▶ WHAT YOU NEED TO DO: Return the records exactly, please. Every line should match.

▶ Records contained in a dataset:
=== Section Start ===

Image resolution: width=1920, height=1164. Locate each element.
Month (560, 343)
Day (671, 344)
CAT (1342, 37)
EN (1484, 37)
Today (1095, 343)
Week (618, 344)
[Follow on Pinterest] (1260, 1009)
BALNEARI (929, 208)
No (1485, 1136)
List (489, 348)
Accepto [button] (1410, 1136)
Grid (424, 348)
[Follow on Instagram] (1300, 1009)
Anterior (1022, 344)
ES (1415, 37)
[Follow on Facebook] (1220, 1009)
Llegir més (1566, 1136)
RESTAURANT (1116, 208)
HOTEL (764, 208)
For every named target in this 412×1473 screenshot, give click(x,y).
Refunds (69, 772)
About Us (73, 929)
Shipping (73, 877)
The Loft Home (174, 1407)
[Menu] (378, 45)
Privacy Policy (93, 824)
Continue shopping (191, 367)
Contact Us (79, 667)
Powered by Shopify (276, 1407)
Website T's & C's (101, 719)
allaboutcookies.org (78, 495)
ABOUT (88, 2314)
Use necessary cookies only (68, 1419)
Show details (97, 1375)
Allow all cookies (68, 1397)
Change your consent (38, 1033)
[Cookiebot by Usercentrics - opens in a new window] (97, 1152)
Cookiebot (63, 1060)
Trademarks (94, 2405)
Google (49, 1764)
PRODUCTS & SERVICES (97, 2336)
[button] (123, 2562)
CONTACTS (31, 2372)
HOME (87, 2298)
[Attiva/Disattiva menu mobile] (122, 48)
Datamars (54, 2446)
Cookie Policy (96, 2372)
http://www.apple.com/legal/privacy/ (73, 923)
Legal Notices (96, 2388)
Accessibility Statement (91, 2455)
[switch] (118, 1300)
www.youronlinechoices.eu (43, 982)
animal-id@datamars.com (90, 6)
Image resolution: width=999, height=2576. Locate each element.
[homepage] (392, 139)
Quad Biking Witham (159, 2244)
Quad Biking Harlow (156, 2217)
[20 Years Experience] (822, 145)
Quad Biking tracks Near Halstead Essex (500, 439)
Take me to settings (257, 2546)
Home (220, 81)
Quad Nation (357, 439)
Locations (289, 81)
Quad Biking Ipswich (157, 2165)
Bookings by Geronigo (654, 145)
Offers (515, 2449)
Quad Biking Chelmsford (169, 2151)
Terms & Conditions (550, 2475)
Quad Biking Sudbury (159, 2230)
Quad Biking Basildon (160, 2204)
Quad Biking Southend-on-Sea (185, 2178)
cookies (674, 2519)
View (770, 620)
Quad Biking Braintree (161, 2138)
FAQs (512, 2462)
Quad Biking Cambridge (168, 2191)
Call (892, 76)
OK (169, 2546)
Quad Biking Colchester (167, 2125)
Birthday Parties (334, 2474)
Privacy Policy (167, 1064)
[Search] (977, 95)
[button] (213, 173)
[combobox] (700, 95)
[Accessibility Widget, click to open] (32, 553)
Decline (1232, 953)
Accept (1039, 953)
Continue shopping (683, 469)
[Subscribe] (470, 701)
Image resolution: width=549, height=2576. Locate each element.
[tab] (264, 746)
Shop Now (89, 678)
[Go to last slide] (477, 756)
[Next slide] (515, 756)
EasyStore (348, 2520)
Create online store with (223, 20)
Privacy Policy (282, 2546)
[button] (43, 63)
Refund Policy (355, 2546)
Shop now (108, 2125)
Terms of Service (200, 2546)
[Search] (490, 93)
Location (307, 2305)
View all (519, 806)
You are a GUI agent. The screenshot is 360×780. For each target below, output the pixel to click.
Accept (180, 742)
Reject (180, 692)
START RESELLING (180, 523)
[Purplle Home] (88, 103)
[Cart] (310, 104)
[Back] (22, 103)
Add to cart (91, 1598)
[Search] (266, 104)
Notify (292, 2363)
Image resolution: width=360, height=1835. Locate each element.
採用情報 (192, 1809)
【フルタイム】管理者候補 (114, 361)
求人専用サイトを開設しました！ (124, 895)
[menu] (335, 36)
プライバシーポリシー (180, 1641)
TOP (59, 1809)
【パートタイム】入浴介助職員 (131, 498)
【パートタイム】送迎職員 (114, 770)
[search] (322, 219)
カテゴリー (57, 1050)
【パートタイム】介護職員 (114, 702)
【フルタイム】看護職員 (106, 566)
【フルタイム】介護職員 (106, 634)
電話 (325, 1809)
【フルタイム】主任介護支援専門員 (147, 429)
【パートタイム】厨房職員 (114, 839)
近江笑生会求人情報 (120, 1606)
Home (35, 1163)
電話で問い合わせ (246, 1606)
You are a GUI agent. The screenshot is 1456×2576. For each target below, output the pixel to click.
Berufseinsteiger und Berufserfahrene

=== Section End ===

▶ RESULT OF THIS EXERCISE:
Image resolution: width=1920, height=1164. Locate each element.
Month (560, 343)
Day (671, 344)
CAT (1342, 37)
EN (1484, 37)
Today (1095, 343)
Week (618, 344)
[Follow on Pinterest] (1260, 1009)
BALNEARI (929, 208)
No (1485, 1136)
List (489, 348)
Accepto [button] (1410, 1136)
Grid (424, 348)
[Follow on Instagram] (1300, 1009)
Anterior (1022, 344)
ES (1415, 37)
[Follow on Facebook] (1220, 1009)
Llegir més (1566, 1136)
RESTAURANT (1116, 208)
HOTEL (764, 208)
For every named target in this 412×1473 screenshot, give click(x,y).
Refunds (69, 772)
About Us (73, 929)
Shipping (73, 877)
The Loft Home (174, 1407)
[Menu] (378, 45)
Privacy Policy (93, 824)
Continue shopping (191, 367)
Contact Us (79, 667)
Powered by Shopify (276, 1407)
Website T's & C's (101, 719)
allaboutcookies.org (78, 495)
ABOUT (88, 2314)
Use necessary cookies only (68, 1419)
Show details (97, 1375)
Allow all cookies (68, 1397)
Change your consent (38, 1033)
[Cookiebot by Usercentrics - opens in a new window] (97, 1152)
Cookiebot (63, 1060)
Trademarks (94, 2405)
Google (49, 1764)
PRODUCTS & SERVICES (97, 2336)
[button] (123, 2562)
CONTACTS (31, 2372)
HOME (87, 2298)
[Attiva/Disattiva menu mobile] (122, 48)
Datamars (54, 2446)
Cookie Policy (96, 2372)
http://www.apple.com/legal/privacy/ (73, 923)
Legal Notices (96, 2388)
Accessibility Statement (91, 2455)
[switch] (118, 1300)
www.youronlinechoices.eu (43, 982)
animal-id@datamars.com (90, 6)
Image resolution: width=999, height=2576. Locate each element.
[homepage] (392, 139)
Quad Biking Witham (159, 2244)
Quad Biking Harlow (156, 2217)
[20 Years Experience] (822, 145)
Quad Biking tracks Near Halstead Essex (500, 439)
Take me to settings (257, 2546)
Home (220, 81)
Quad Nation (357, 439)
Locations (289, 81)
Quad Biking Ipswich (157, 2165)
Bookings by Geronigo (654, 145)
Offers (515, 2449)
Quad Biking Chelmsford (169, 2151)
Terms & Conditions (550, 2475)
Quad Biking Sudbury (159, 2230)
Quad Biking Basildon (160, 2204)
Quad Biking Southend-on-Sea (185, 2178)
cookies (674, 2519)
View (770, 620)
Quad Biking Braintree (161, 2138)
FAQs (512, 2462)
Quad Biking Cambridge (168, 2191)
Call (892, 76)
OK (169, 2546)
Quad Biking Colchester (167, 2125)
Birthday Parties (334, 2474)
Privacy Policy (167, 1064)
[Search] (977, 95)
[button] (213, 173)
[combobox] (700, 95)
[Accessibility Widget, click to open] (32, 553)
Decline (1232, 953)
Accept (1039, 953)
Continue shopping (683, 469)
[Subscribe] (470, 701)
Image resolution: width=549, height=2576. Locate each element.
[tab] (264, 746)
Shop Now (89, 678)
[Go to last slide] (477, 756)
[Next slide] (515, 756)
EasyStore (348, 2520)
Create online store with (223, 20)
Privacy Policy (282, 2546)
[button] (43, 63)
Refund Policy (355, 2546)
Shop now (108, 2125)
Terms of Service (200, 2546)
[Search] (490, 93)
Location (307, 2305)
View all (519, 806)
You are a GUI agent. The screenshot is 360×780. For each target below, output the pixel to click.
Accept (180, 742)
Reject (180, 692)
START RESELLING (180, 523)
[Purplle Home] (88, 103)
[Cart] (310, 104)
[Back] (22, 103)
Add to cart (91, 1598)
[Search] (266, 104)
Notify (292, 2363)
Image resolution: width=360, height=1835. Locate each element.
採用情報 (192, 1809)
【フルタイム】管理者候補 (114, 361)
求人専用サイトを開設しました！ (124, 895)
[menu] (335, 36)
プライバシーポリシー (180, 1641)
TOP (59, 1809)
【パートタイム】入浴介助職員 (131, 498)
【パートタイム】送迎職員 (114, 770)
[search] (322, 219)
カテゴリー (57, 1050)
【パートタイム】介護職員 (114, 702)
【フルタイム】看護職員 (106, 566)
【フルタイム】介護職員 (106, 634)
電話 (325, 1809)
【フルタイム】主任介護支援専門員 (147, 429)
【パートタイム】厨房職員 (114, 839)
近江笑生会求人情報 (120, 1606)
Home (35, 1163)
電話で問い合わせ (246, 1606)
You are a GUI agent. The screenshot is 1456×2576. For each target below, output the pixel to click.
Berufseinsteiger und Berufserfahrene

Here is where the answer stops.